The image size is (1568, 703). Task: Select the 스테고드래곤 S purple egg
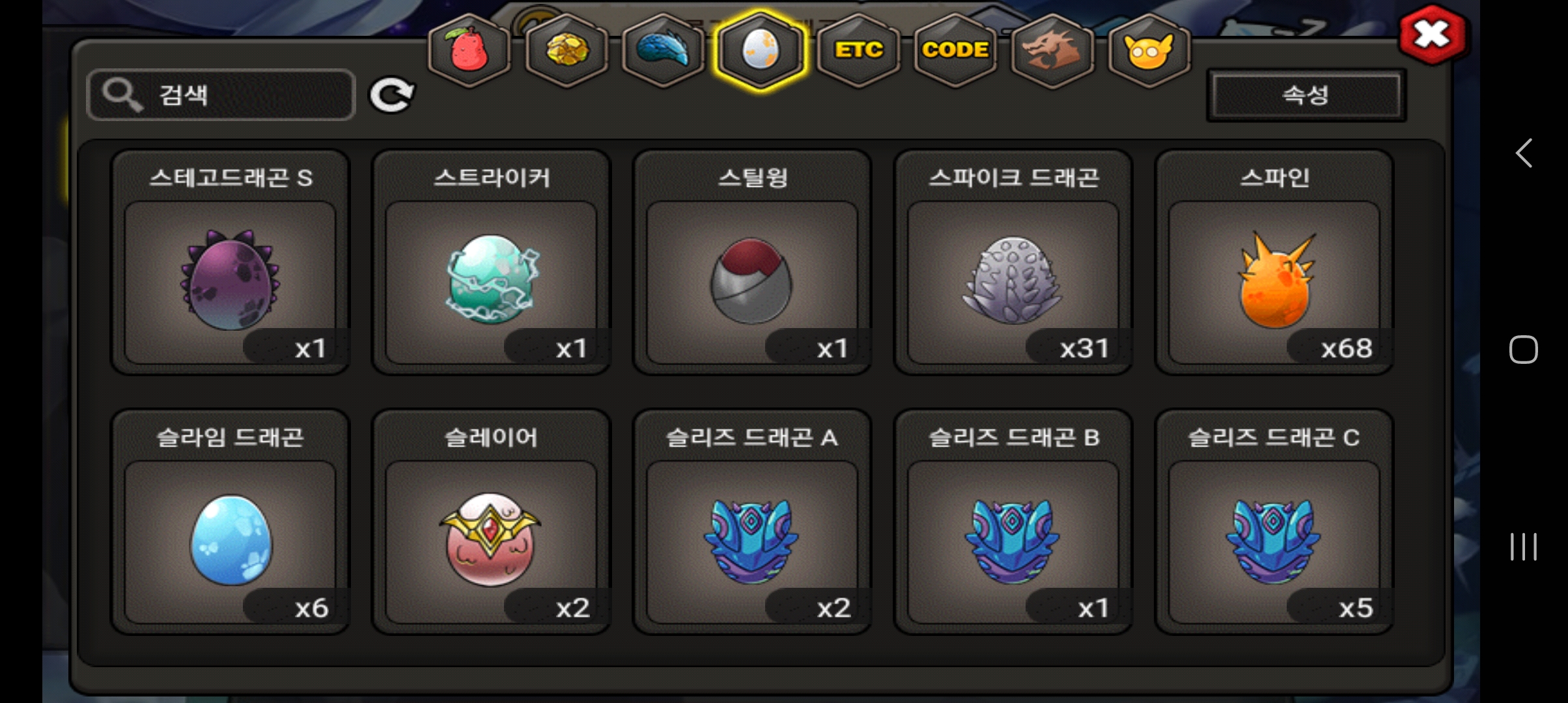pos(231,262)
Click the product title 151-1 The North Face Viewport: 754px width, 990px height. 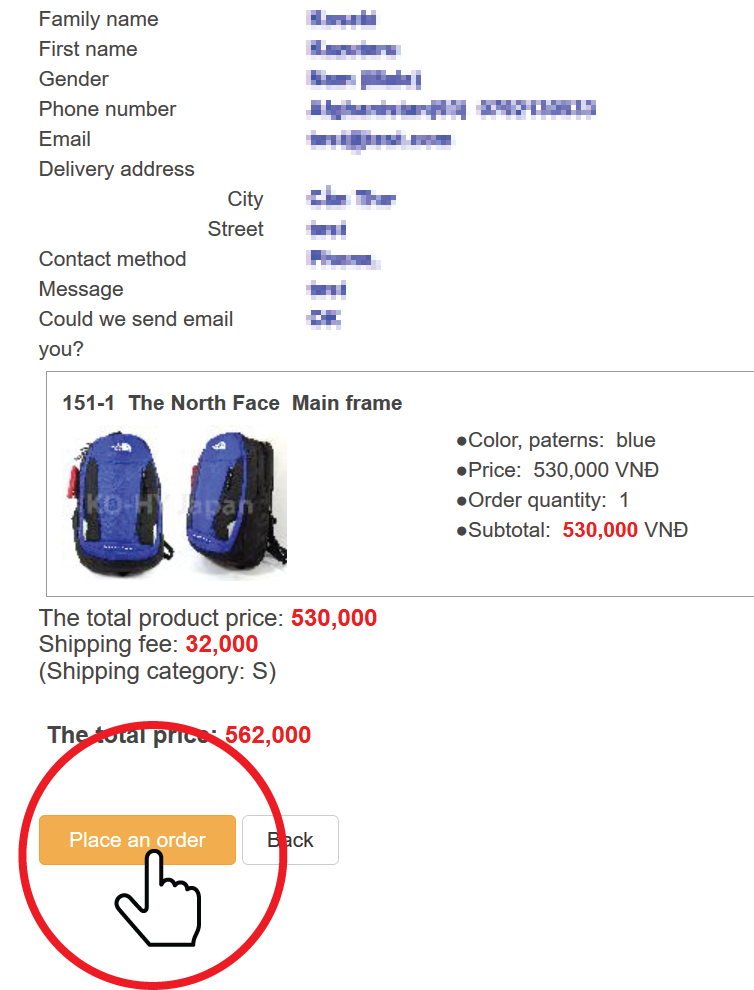pos(232,403)
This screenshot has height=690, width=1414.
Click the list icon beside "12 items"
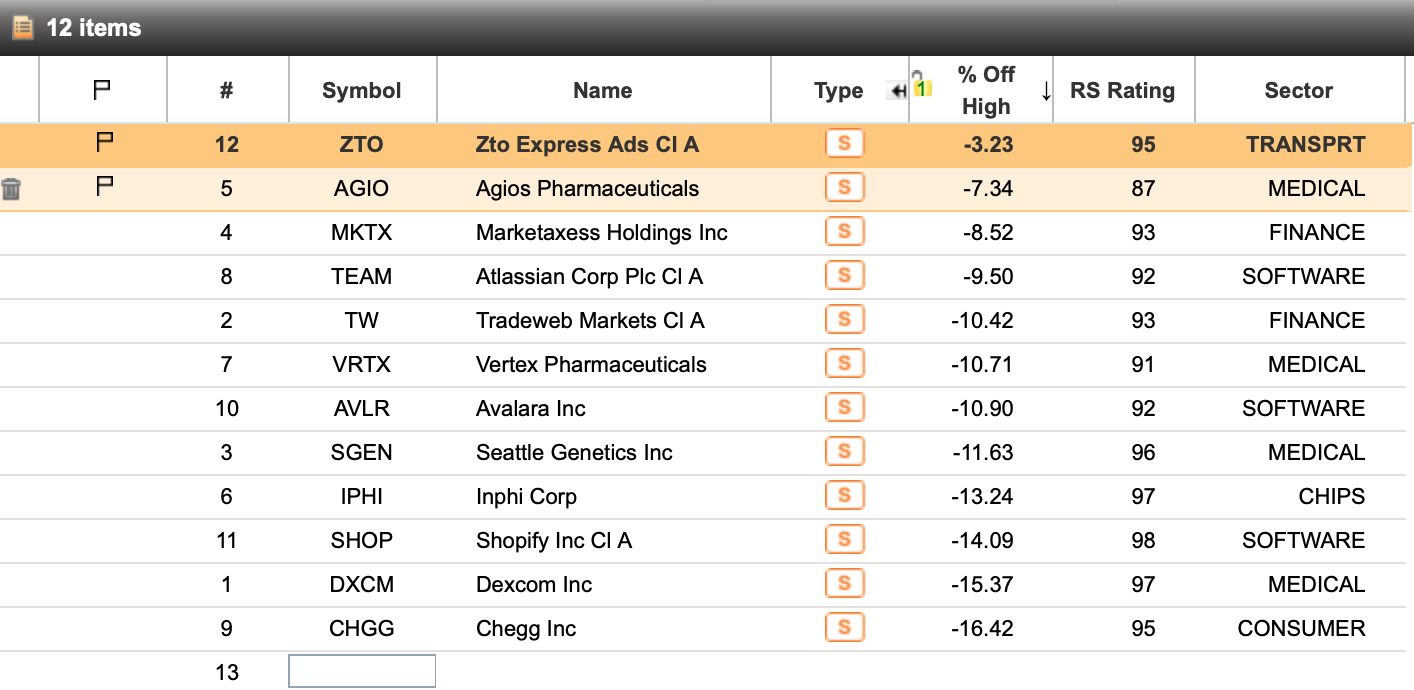tap(22, 27)
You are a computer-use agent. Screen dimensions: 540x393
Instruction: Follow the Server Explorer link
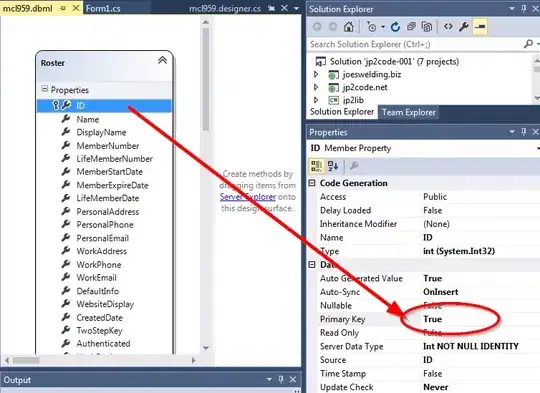[248, 197]
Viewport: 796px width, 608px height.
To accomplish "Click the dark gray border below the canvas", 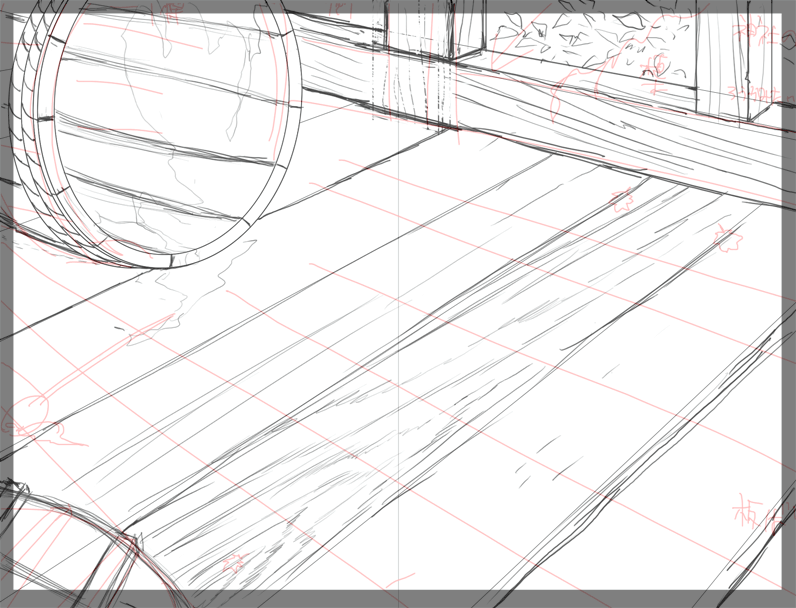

■ ■ ■ ■

Directions for this task :: The required output is the line containing "Viewport: 796px width, 608px height." plus every line after it to the end of the data, copied exactly and with no pictures.

Answer to the problem ::
Viewport: 796px width, 608px height.
To accomplish "Click the dark gray border below the canvas", 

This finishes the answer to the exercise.